### What this task involves
Go through the data and copy every line in which "screenshot" appears.

### Data for this exercise
++++++++++++++++++++
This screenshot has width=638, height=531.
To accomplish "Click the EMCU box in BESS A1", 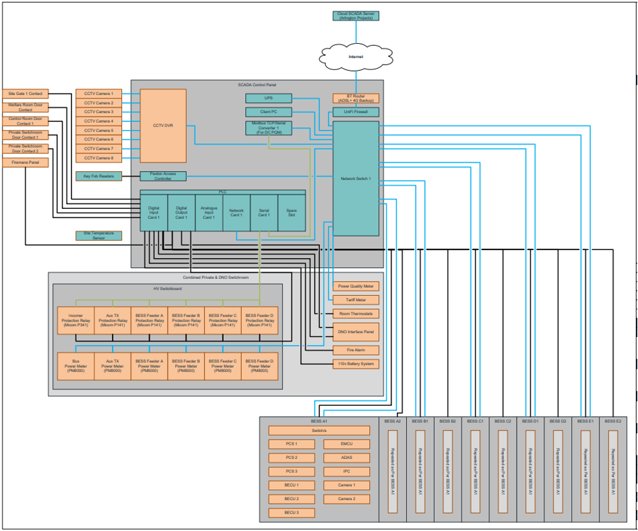I will coord(346,444).
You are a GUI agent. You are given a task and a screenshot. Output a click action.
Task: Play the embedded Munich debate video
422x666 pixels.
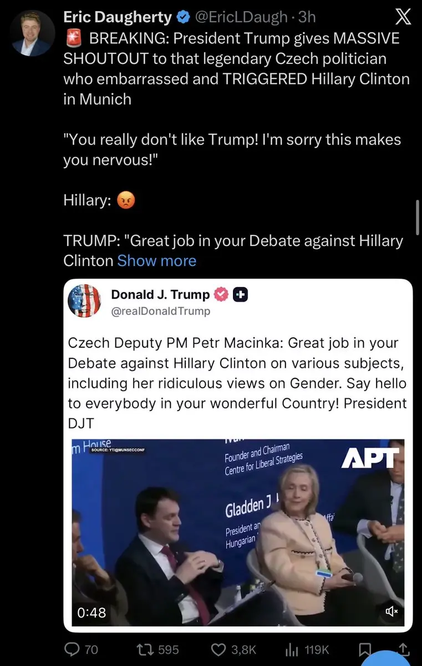coord(238,533)
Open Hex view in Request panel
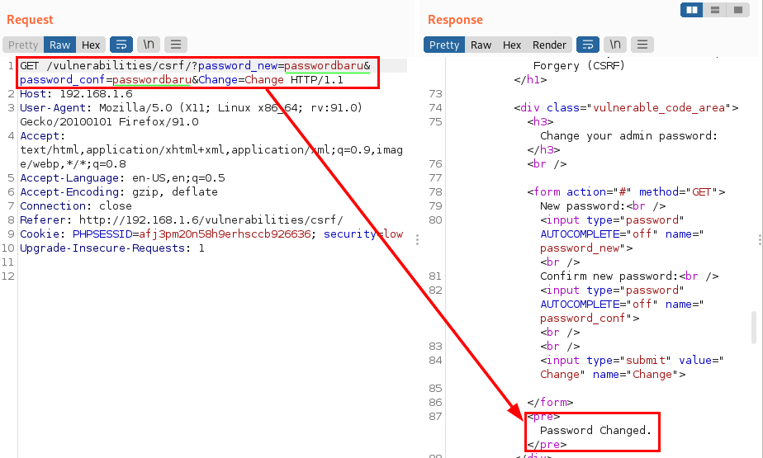Viewport: 763px width, 458px height. (91, 45)
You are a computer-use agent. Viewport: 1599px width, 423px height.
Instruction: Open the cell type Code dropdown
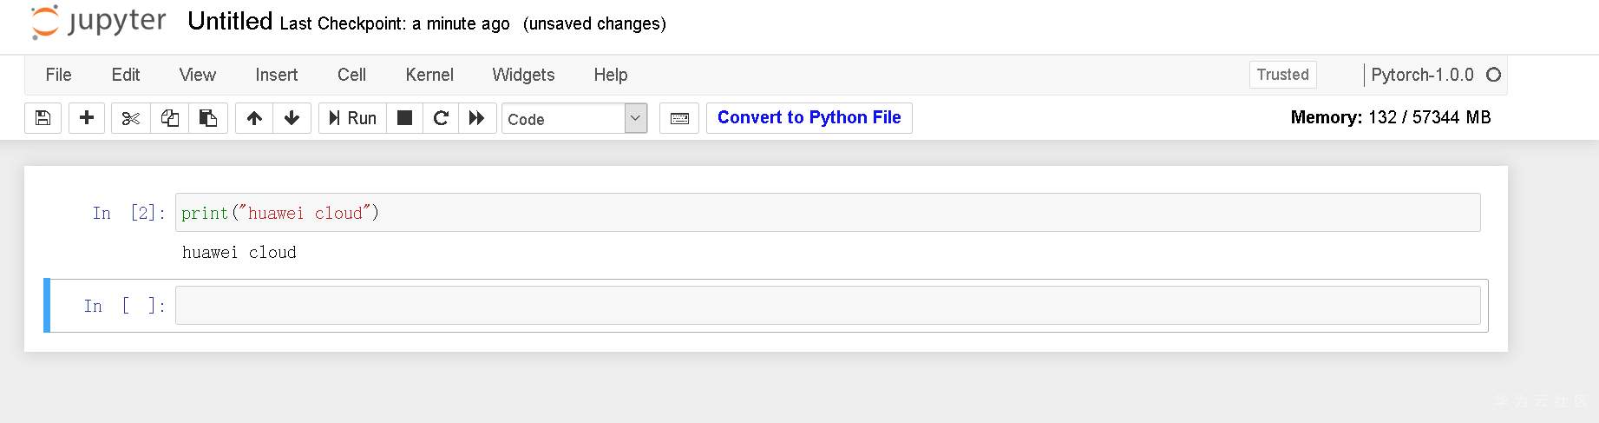pyautogui.click(x=574, y=118)
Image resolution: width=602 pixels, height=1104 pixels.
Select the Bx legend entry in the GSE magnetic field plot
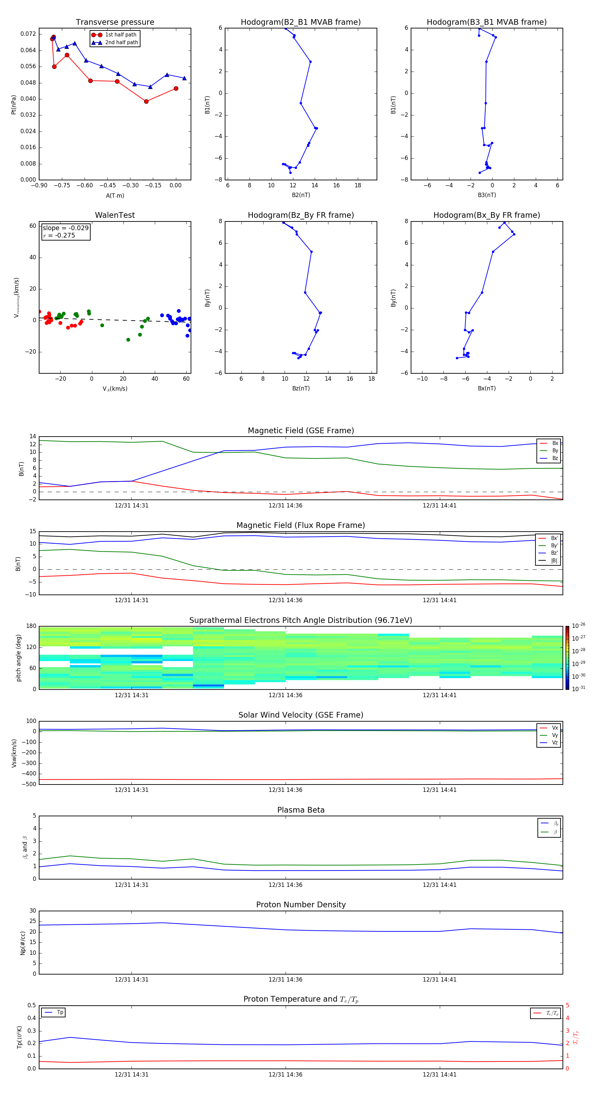549,443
++++++++++++++++++++
### Solved problem
This screenshot has width=638, height=531.
You are a GUI agent. You are given a task and a screenshot. Output a click action.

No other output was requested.